== Input records ==

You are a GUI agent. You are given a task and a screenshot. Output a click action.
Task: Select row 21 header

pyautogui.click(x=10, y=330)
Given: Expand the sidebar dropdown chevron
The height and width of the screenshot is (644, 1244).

* * *

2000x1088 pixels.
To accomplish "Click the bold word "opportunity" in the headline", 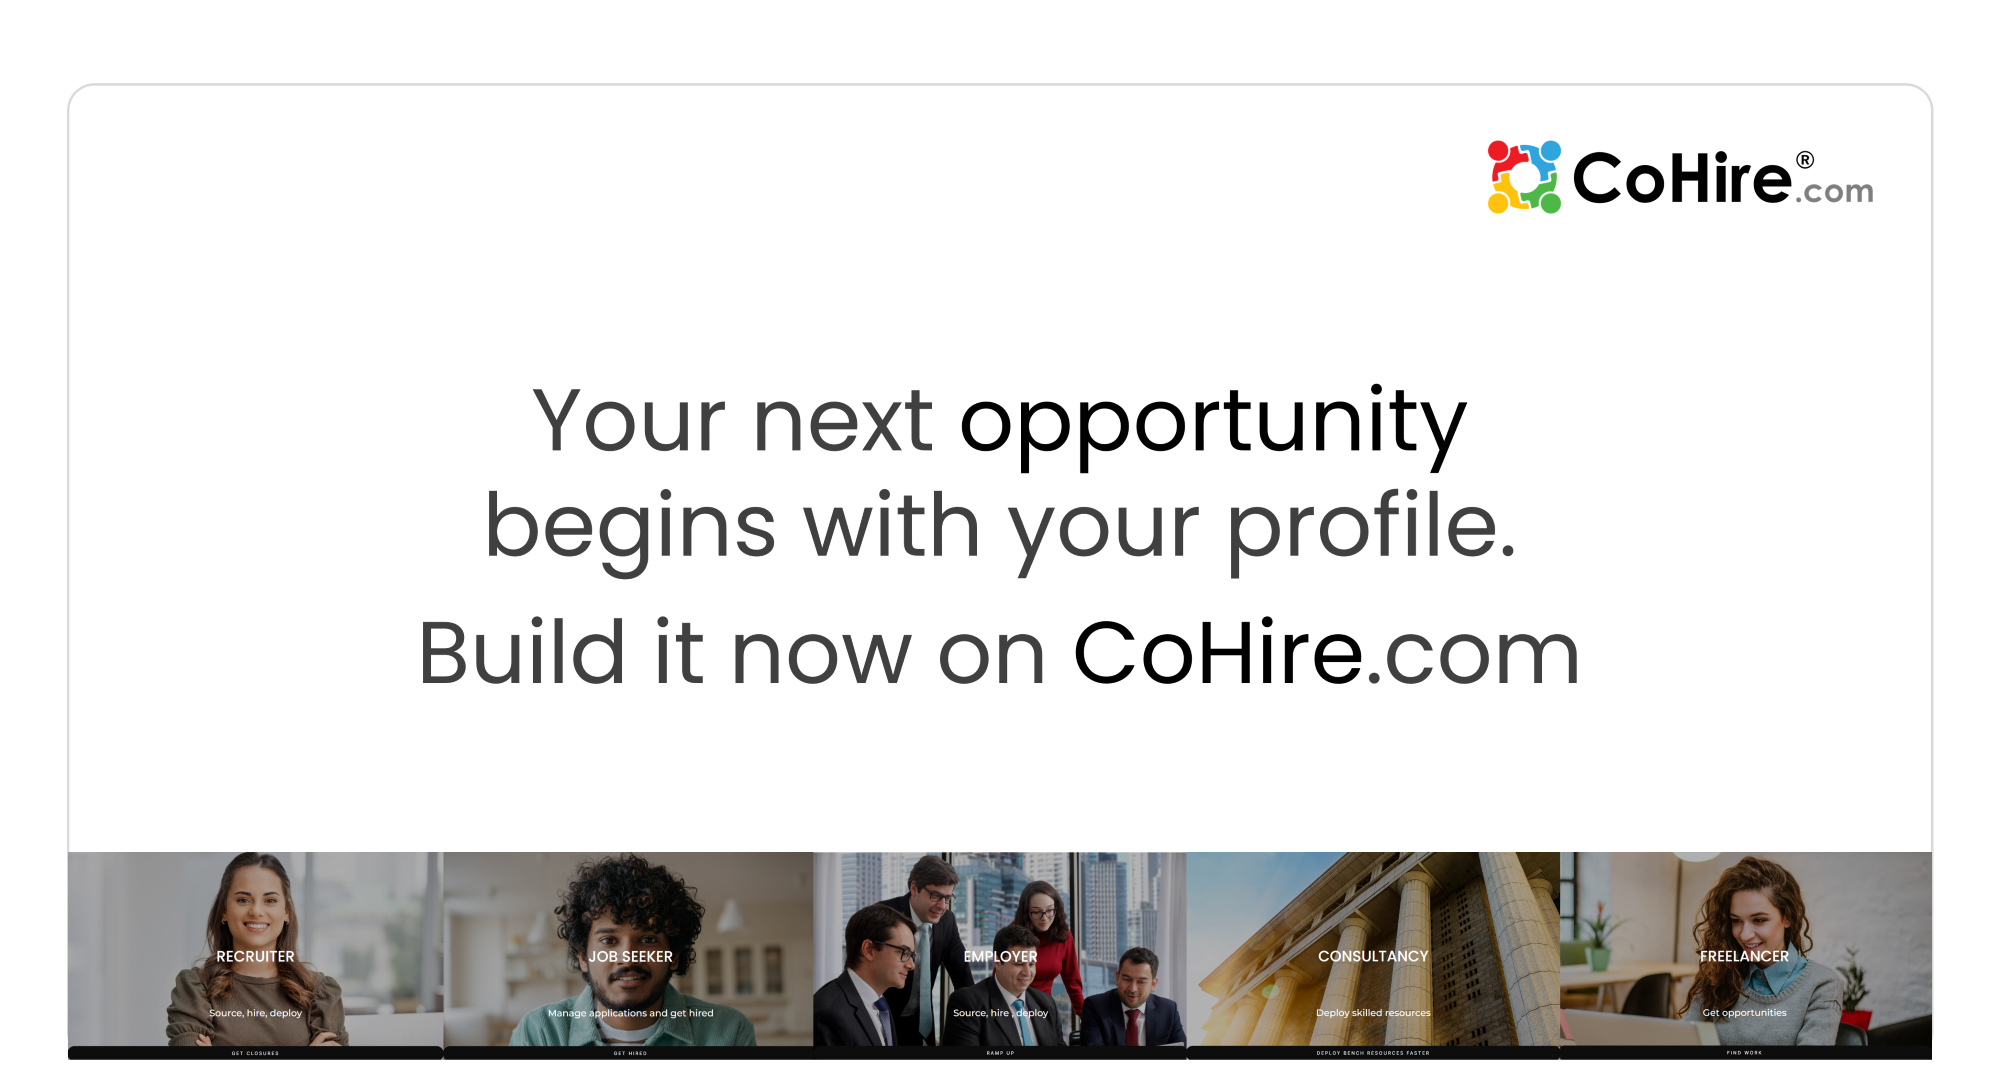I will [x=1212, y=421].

== Work to complete ==
Wherever the string "screenshot" occurs in the data, copy the line that holds it.

== Your solution ==
You are a GUI agent. You are given a task and a screenshot. Output a click action.
The height and width of the screenshot is (644, 1244).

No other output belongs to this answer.